OK, since I'm getting downvotes for this (as I write it's at -1) perhaps I'd
better expand on it to explain my reasoning.

Firstly, this item is a repeat submission. It was submitted earlier, and so
there is some earier "discussion" to reference. I thought it would be of value
to point that out.

I especially thought it would be of value since it that discussion seems to
highlight some concerns about the item in question. Rather than simply repeat
them here, I thought it better to point to it over there.

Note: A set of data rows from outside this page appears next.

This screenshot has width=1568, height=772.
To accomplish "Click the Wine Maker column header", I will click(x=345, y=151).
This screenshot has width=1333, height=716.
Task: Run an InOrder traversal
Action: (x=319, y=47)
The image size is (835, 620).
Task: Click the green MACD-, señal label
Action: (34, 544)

The quotation was intended to point out a problem with items like this getting
flagged. Several times in the past I've seen items get flagged dead, only to
be submitted repeatedly, then flagged dead each time. Deleting the items by
having them flagged dead just means that the same thing is submitted over and
over again, and hence came to mind the given quotation. Paraphrased:

If you delete things, you can't learn from them, leading to the potential for
repeating the same errors over and over.

I thought people would find that interesting, relevant, and potentially a
useful tidbit.

So downvote me if you will, but at least understand that my intention was to
add value.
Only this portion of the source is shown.